2017年03月09日 | 京都の古寺巡り





(2013.03.04訪問)


「悟りと迷い」から一気に庭園の美へ。源光庵から歩いて三分、稀代の天才本阿弥光悦の名が残る光悦寺へ向かいます。日蓮宗光悦
寺、れっきとしたお寺なんですが、境内に入るとまるで印象は別、堂宇は本堂のみで広い境内は全てがお庭なんです。ボクには入園
料を払ってお庭を愛でる所と云う印象。日蓮さんのあの厳しい眼差しを感じることはありません。
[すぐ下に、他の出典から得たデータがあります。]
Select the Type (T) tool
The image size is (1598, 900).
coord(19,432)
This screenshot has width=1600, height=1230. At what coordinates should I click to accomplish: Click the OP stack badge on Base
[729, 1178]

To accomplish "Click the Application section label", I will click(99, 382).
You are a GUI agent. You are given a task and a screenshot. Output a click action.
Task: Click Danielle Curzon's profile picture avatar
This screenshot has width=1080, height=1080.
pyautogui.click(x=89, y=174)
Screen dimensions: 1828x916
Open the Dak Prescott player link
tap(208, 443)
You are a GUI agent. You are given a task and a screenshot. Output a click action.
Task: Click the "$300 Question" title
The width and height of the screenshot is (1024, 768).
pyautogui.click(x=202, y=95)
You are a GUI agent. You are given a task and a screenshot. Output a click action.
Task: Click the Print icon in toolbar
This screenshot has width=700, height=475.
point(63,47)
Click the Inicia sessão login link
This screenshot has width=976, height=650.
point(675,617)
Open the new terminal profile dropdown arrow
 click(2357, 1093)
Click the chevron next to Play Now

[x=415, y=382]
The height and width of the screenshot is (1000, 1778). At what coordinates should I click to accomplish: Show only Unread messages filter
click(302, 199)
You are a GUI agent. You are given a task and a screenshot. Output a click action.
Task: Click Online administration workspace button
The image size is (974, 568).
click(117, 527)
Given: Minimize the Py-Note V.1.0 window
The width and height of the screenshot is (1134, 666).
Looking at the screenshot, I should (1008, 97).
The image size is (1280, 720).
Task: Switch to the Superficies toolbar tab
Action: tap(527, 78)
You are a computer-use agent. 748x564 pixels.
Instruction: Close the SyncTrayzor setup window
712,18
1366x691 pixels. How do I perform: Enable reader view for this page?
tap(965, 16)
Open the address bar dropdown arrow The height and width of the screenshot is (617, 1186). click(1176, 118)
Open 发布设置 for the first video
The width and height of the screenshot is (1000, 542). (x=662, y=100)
▼楓の参道は、青葉、紅葉の頃を想像しながら歩きましょう。






[ 光悦寺 ]
●山号 大虚山 (たいきょざん)
●寺号 光悦寺 (こうえつじ)
●宗派 日蓮宗 (にちれんしゅう)
●開山 日慈上人 (にちじしょうにん)
●創建 明暦二年 (1656年)
●本尊 十界大曼荼羅。
▲京都府京都市北区鷹峯光悦町29 電話 075-491-1399
▲拝観料 300円 朱印 300円
▲時間 8:00~17:00
▲京都市バス「四条大宮6系玄琢行き、源光庵前下車 徒歩3分




▼参道。






光悦寺縁起 (光悦寺パンフより抄出)
元和元年 (1615年) 鷹峯一帯を徳川家康が本阿弥光悦に野屋敷として与えた土地である。光悦は一族縁者をはじめ、種々の工芸に携
わる多くの職人とともに住居を構え、光悦を中心として工芸村を営んだ。同時に本阿見家先祖供養の霊屋として位牌堂を設けた。光
悦没後、寺として日蓮宗光悦寺となり今日に至っている。




▼山門。季節で表情が変わる額縁景観は期待出来そうですネ。







▼茅葺屋根の鐘楼は珍しいですネ。







▼合掌造りの屋根裏を想像してしまいます。梵鐘重量に耐えるのかしら。







▼本堂なんですが全景を撮るアングルが見つかりません。







▼本堂前面は障子です。







▼山号の扁額。







▼本堂内陣ですが本尊十界大曼荼羅を見ることは出来ません。正面に僧侶像が見えますが、開山日慈上人でしょうか。
 ココまでは一応お寺の印象。







▼庭園へ第一歩。茶席妙秀庵への枝折り戸がオシャレです。

     





▼境内が回遊式庭園でこんな小道が巡っています。







▼竹をクロス網した垣根、これが光悦垣。または臥牛(ねうし)垣とも呼ばれているそうです。







▼茶席三巴亭の土間から。    



















▼茶風流に脱帽、竹の樋。







▼回遊路の一部のよう光悦墓所への参道。







▼本阿弥光悦の墓所。墓石には七字名号が刻されていますが、殆ど読み取れません。



本阿弥光悦の人となりを少しばかリ
安土桃山~江戸時代の芸術家、刀剣の鑑定をはじめ工芸を家業とした本阿弥家に生る。家業を通じて幼い頃から優れた工芸品に触れ
卓越した美意識を養い、貴族社会とも通じ、京都で活躍の幅を広げていった。、書画、蒔絵、漆芸、作陶、茶の湯に秀で、古田織部、
織田有楽斎を師に、千宗旦と交遊。元和元年家康から鷹峯の地八万坪を与えられ、工芸職人とともに移り住み芸術村を開く。





▼茶席大虚庵。光悦はここで亡くなったといいます。







▼回遊路。







▼茶席本阿弥庵。







▼本阿弥庵の茶額。







▼茶席了寂軒。







▼まさに古池。何かが出てきそう、おおこわ。







▼光悦垣の向こうは茶席大虚庵。

 





▼鷹峯三山のうち二山。写真は左鷹ヶ峯、右鷲ヶ峰。



境内周辺は山に囲まれ、北には愛宕山、南には鷹峯三山を望み鷹峯、鷲峯、天峯が借景となる贅沢な庭園です。この鷹峯三山の山容
は花札「八月芒」の元になったとも云うそうですヨ。





▼ご朱印です。






古寺散策、特に伽藍をはじめ古建築の美や仏像など古美術を求めて古寺を歩いている方には、このお寺は期待外れでしょう。しかし
庭園の美を求めて止まない方々にとっては、さすが光悦の庭と喝采間違いなし。禅刹の研ぎ澄まされた枯山水のお庭、大寺院の池泉
回遊式のお庭とは全く趣の違うお庭を見ることになります。本阿弥光悦の風流と云う言葉だけでは表せない高度な感性が、広いお庭
に点在する茶席七席に凝縮され、ここから書画、蒔絵、漆芸、作陶、茶の湯へと昇華されて行ったのでしょう。
アートなコミュニティーを形成した芸術村も、その片鱗は光悦寺の庭園として残るのみ、時の流れのなんと薄情なことでしょうか。